Je voulais la blesser encore plus, car elle me rejetait même si j’étais un bon garçon. Comment pouvait-elle me faire ça?

 

– Comment sais-tu que je fume? Tout à l’heure, tu m’as dit que tu ne m’avais jamais vue à l’école.

– C’est l’étrange dragon de tout à l’heure qui a reniflé l’odeur dans tes magnifiques cheveux.

 

Oups! Est-ce que je venais de lui faire un compliment? Cette fille avait définitivement réussi à briser tous les circuits nerveux de mon cerveau.

– Tu as senti mes cheveux? Je pensais que tu essayais de cracher du feu avec ton souffle, dit-elle d’une voix douce et calme afin d’essayer de m’amadouer à nouveau.

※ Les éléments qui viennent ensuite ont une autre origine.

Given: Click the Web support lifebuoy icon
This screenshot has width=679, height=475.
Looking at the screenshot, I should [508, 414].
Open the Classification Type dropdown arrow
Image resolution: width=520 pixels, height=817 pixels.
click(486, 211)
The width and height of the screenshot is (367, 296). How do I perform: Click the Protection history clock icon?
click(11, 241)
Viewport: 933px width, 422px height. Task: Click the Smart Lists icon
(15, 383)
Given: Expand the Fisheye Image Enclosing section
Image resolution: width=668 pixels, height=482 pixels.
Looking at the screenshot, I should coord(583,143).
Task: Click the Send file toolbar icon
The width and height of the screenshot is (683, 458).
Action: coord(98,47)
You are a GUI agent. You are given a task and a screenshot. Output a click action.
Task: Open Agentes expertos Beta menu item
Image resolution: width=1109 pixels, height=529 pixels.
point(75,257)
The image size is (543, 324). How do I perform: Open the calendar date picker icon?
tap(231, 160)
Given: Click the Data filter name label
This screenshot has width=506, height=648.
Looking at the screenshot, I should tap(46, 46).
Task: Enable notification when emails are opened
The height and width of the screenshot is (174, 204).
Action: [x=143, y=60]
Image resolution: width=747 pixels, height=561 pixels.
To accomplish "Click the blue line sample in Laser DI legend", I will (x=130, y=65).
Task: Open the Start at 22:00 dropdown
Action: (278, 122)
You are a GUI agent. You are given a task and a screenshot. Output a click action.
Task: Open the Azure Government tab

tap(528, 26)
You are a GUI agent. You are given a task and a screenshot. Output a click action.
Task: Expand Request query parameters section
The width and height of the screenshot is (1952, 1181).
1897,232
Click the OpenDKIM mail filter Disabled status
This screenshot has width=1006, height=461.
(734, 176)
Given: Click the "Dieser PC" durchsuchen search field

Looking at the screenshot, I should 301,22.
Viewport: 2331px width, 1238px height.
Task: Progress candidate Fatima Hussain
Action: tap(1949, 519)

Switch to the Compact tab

– Oui! Excuse-moi, je voulais vraiment sentir tes cheveux. Je te trouve de mon goût… OK! Mais… j’aime aussi le lac. J’adore la nature entière, et j’aime prendre soin de mon corps. Voilà pourquoi je ne fume pas. J’espère que tu pourras arrêter un jour. Pourquoi n’allons-nous pas chercher le papier que tu as jeté dans l’eau?... Et si tu veux, oublions cette histoire.

 

Je ne voulais pas perdre ce merveilleux sourire.

 

– Oui, c’est vrai! Je m’excuse. Tu es un bon gars. Je ne suis pas toujours entourée de bonnes personnes et ça commence à se refléter sur mon comportement, s’excusa-t-elle.

– J’aimerais aller à ton anniversaire, lui dis-je tout en essayant de repêcher

l’emballage doré dans l’eau sale.

 

Avec un long bâton, je fus capable d’atteindre le papier. Quand il fut suffisamment proche de moi, je m’étirai pour aller le chercher. Il était encore loin et, quand j’y arrivai, je mis tout mon poids vers l’avant, si bien que mon pied commença à glisser. Je tombai dans l’eau toute sale, et je sentis ma tête frapper une pierre. Au moment de l’impact, j’eus l’impression d’entendre quelqu’un grogner. Le son se fit écho dans ma tête, me rendant confus, étourdi et somnolent.